The first highly-visible post-McCarthy attempt by American nativists to gain a mass following came as part of their support for the 1964 campaign of conservative Sen. Barry Goldwater to gain the Republican Party's presidential nomination. But preparations for that campaign had been long in the making. In the late 1950's and early 1960's a network of nativist anti-communists spread the gospel of the Red Menace through books, magazine articles and workshops. One of the most influential leaders of this movement was Dr. Fred Schwarz and his California-based Christian Anti- Communism Crusade. A tireless lecturer, Schwarz in 1960 authored You Can Trust the Communists (to be Communists) which sold over one million copies. It soon became the secular Bible of the nativists.
The views on intractable godless communism expressed by Schwarz were central themes in three other bestselling books which were used to mobilize support for the 1964 Goldwater campaign. The best known was Phyllis Schlafly's A Choice, Not an Echo which suggested a conspiracy theory in which the Republican Party was secretly controlled by elitist intellectuals dominated by members of the Bilderberger group, whose policies would pave the way for global communist conquest. Schlafly's husband Fred had been a lecturer at Schwartz's local Christian Anti-communism Crusade conferences.

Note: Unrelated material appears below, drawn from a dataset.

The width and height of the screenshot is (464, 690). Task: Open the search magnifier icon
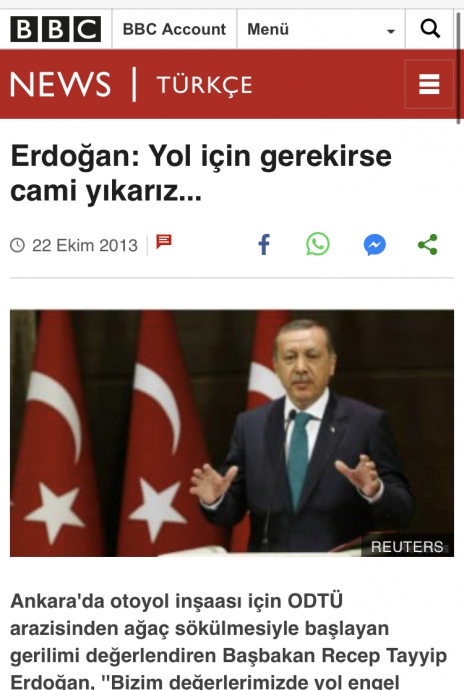point(430,29)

Schlafly elaborate on the theme of the global communist conspiracy and its witting and unwitting domestic allies in a book on military preparedness tailored to and published in support of the Goldwater campaign, The Gravediggers, co-authored with retired Rear Admiral Chester Ward. Ward, a member of the National Strategy Committee of the American Security Council was also a lecturer at the Foreign Policy Research Institute which published much of Kintner's anti-communist strategies. The Gravediggers, showed how current U.S. military strategy and tactics would pave the way for global communist conquest.
Often overlooked because of the publicity surrounding A Choice, Not an Echo (the title became Goldwater's campaign slogan), was the widely-circulated book by John Stormer, None Dare Call it Treason, which outlined how the equivocation of Washington insiders would pave the way for global communist conquest. None Dare Call it Treason sold over seven million copies, making it the largest-selling paperback book of the day.
All of the above-mentioned books were primarily self-published and circulated through word of mouth. Their effect on the U.S. political scene, coupled with an aggressive grassroots organizing campaign, was virtually invisible until the 1964 Republican convention where delegates such as Schlafly and Stormer rallied the Goldwater supporters they had helped organize precinct by precinct. The Goldwater nomination was the high point for the resurgent nativists in the 1960's, and membership in the John Birch Society soared. But if mainstream Republicans were not ready for the full nativist political agenda, neither was the rest of the U.S. electorate, and the collapse of the Goldwater campaign heralded a slow but steady deterioration of public support for domestic anti-communist nativism. Public attention shifted to the problems posed by the growing civil rights movement and the minor irritation of sending a handful of military advisers to an anti-communist skirmish in the small Asian nation called Vietnam.
Throughout the period, private counter-subversion groups continued to operate.